The Lyman Cotton Mills in Holyoke erected a complex of buildings in the city in the second half of the nineteenth century. The company started with two original mills, built c. 1850, located between the First and Second Level Canals, that it inherited from the earlier Hadley Falls Company. Mill No. 3 was erected in 1872-1873. The company office and other additional buildings were erected on Front Street, along the First Level Canal. The one pictured above contained the Cloth Room Building (on the right) and the No. 2 Store House (on the left). Located at 72-100 Front Street, it was built c. 1865-1870. It is now called Canal Place and is used for offices.
In 1864, David M. Butterfield, previously a finisher at Parsons’ Paper Mill in Holyoke, started the Valley Paper Company and built a new mill on the bend of the Second Level Canal, near the South Hadley Bridge (4 North Bridge Street). A wing extending toward the Connecticut River was built in 1877. The tower once had a Mansard roof.

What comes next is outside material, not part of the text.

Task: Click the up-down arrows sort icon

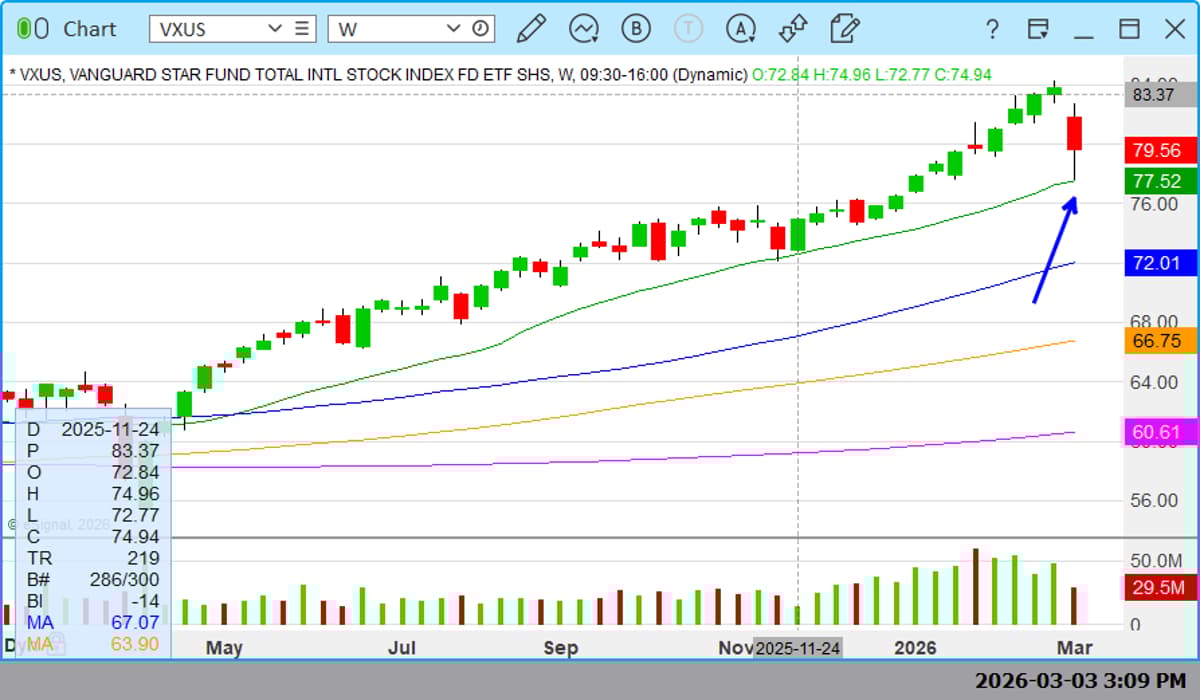Action: click(792, 29)
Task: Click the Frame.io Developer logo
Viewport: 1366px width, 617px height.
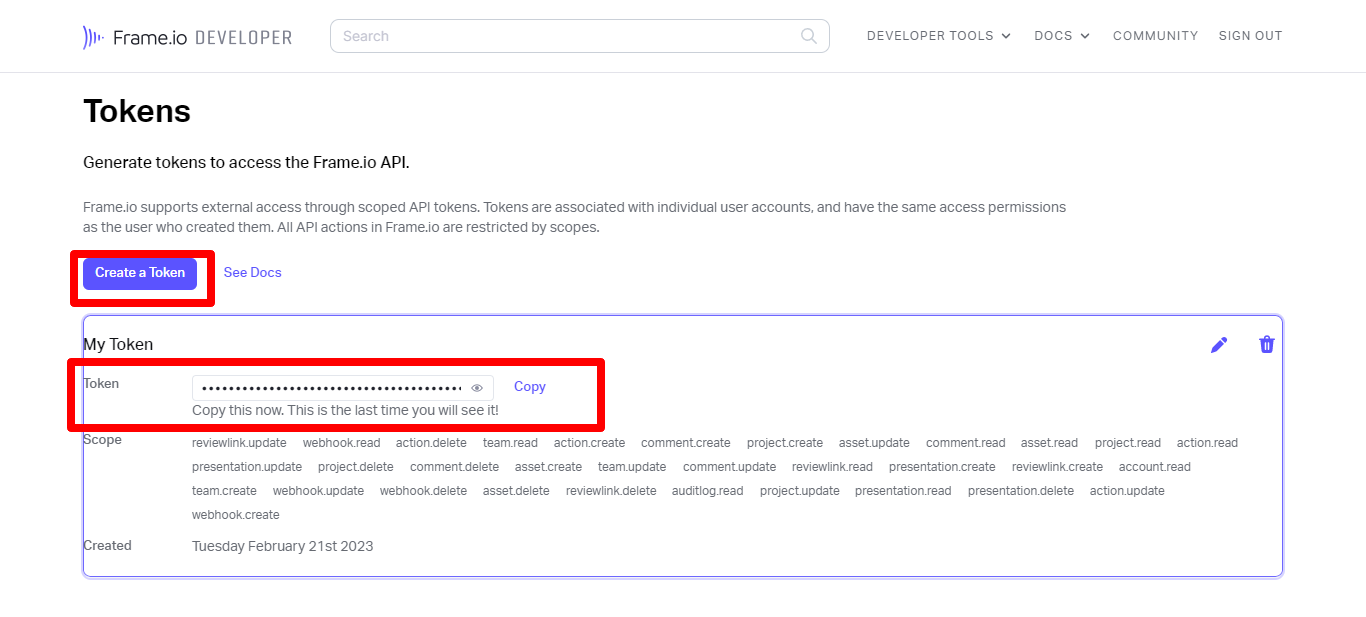Action: [x=187, y=37]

I took the picture above in 2012 of a factory building in Holyoke which was demolished in 2013-2014. What became known as the Crocker Mill in Holyoke was built by the Hampden Paper Company in 1870 at 14 Water Street, between the Third Level Canal and the Connecticut River, to replace an earlier wooden mill building erected in 1864. The Crocker Manufacturing Company, which produced high quality colored and ornamental papers, was organized in 1871 and acquired the building. The company was sold to the American Writing Paper Company in 1899. The mill was acquired by Brown Paper Company in 1963.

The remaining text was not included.